**任务要求:**
根据正文回答下面的问题：
(a) 这篇写的是 LeetCode 第几场周赛？
(b) 编号 100264 的题目叫什么？
(c) 代码注释里，distance("a", "z") 等于多少？

**正文:**
LeetCode第 392 场周赛

有生之年第一场 LeetCode周赛，y神 就带我 AK 了，何其荣幸！
泪目…

100264. 最长的严格递增或递减子数组

模拟即可

#include <bits/stdc++.h>

using namespace std;
typedef long long ll;
const int N = 2e6 + 10;

class Solution {
public:
    int longestMonotonicSubarray(vector<int> &nums) {
        int n = nums.size();
        int ans = 1;
        int l = 0, r = l + 1;
        int c = 1;
        for (int i = 1; i < n; i++) {
            if (nums[i] < nums[i - 1]) {
                c++;
                ans = max(c,ans);
            } else {
                c = 1;
            }
        }
        c = 1;
        for (int i = 1; i < n; i++) {
            if (nums[i] > nums[i - 1]) {
                c++;
                ans = max(c,ans);
            } else {
                c = 1;
            }
        }
        return ans;
    }
};

int main() {
    Solution s;
//    vector<int> nums = {1, 4, 3, 3, 2};
//    vector<int> nums = {3, 3, 3, 3};
//    vector<int> nums = {1, 4, 3, 3, 2};
    cout << s.longestMonotonicSubarray(nums) << endl;
    return 0;
}

100242. 满足距离约束且字典序最小的字符串

模拟即可

#include <bits/stdc++.h>

using namespace std;
typedef long long ll;
const int N = 2e6 + 10;
// distance(s1, s2)
// calc min dis s1[i] s2[i]
// distance("ab", "cd") == 4
// distance("a", "z") == 1
// 你可以对字符串 s 执行 任意次 操作。在每次操作中，可以将 s 中的一个字母 改变 为 任意 其他小写英文字母。
// 可以得到的 字典序最小 的字符串 t ，且满足 distance(s, t) <= k

class Solution {
public:
    pair<int, char> c(char &c1, int k) {
        char cc;
        int dis = 0;
        if (c1 - 'a' < 'z' - c1 + 1) {
            dis = c1 - 'a';
            cc = c1 - dis;
        } else {
            dis = 'z' - c1 + 1;
            cc = (c1 - 'a' + dis) % 26 + 'a';
        }
        if (k >= dis) {
            return make_pair(dis, cc);

        } else {
            // all k
            if (c1 + k < c1 - k) {
                cc = c1 + k;
                dis = k;
            } else {
                cc = c1 - k;
                dis = k;
            }
            return make_pair(dis, cc);
        }
    }

    string getSmallestString(string s, int k) {
        for (auto &it: s) {
            // using min cost to
            auto [kk, cc] = c(it, k);
            k -= kk;
            it = cc;
            if (k == 0) { break; }
        }
        return s;
    }
};

int main() {
    Solution s;
//    cout << s.getSmallestString("zbbz", 3) << endl;
//    cout << s.getSmallestString("xaxcd", 4) << endl;
//    cout << s.getSmallestString("lol", 0) << endl;
    //"rn"

**数据部分:**
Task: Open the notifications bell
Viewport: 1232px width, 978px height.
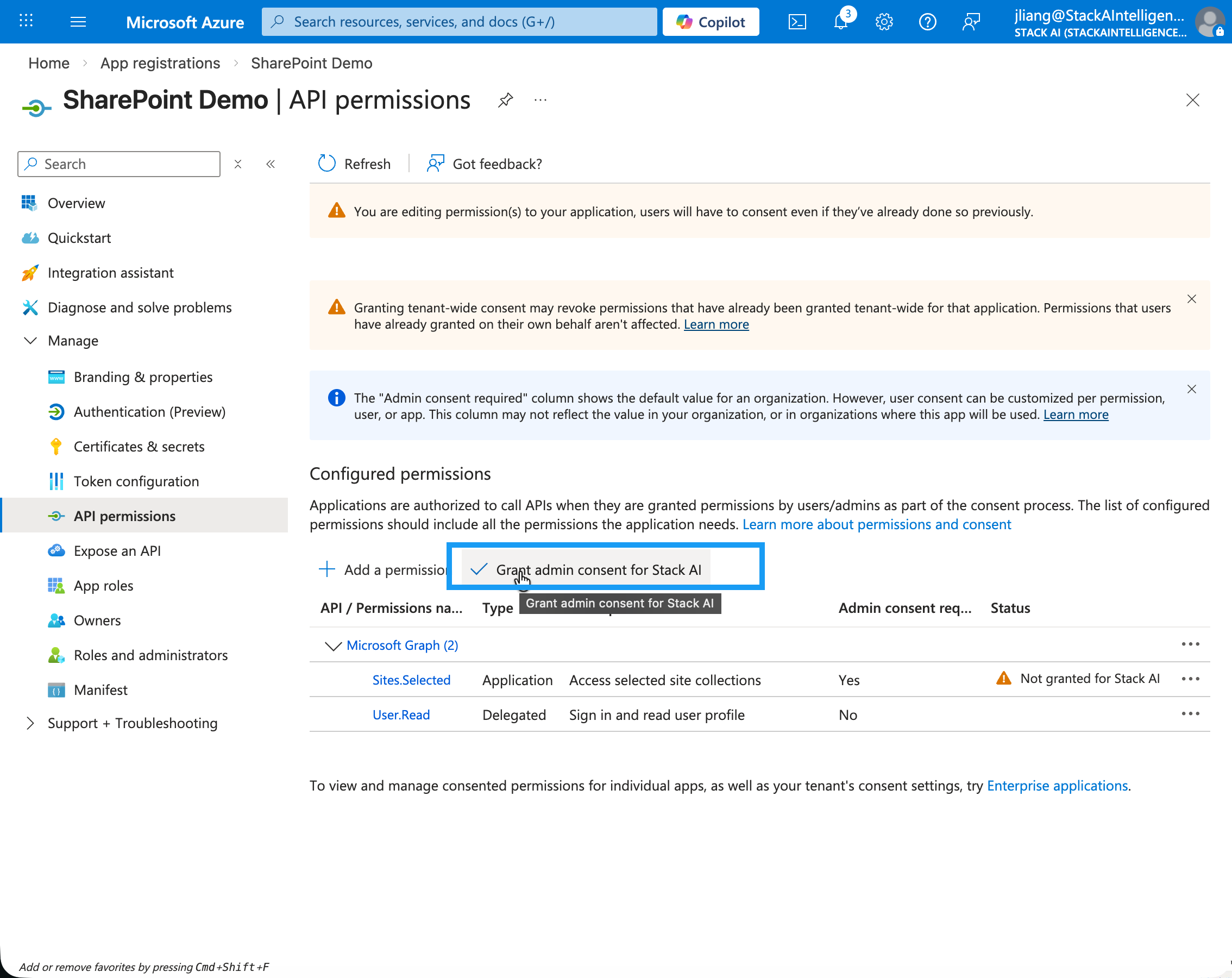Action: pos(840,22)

**完成结果:**
(a) 第 392 场
(b) 最长的严格递增或递减子数组
(c) 1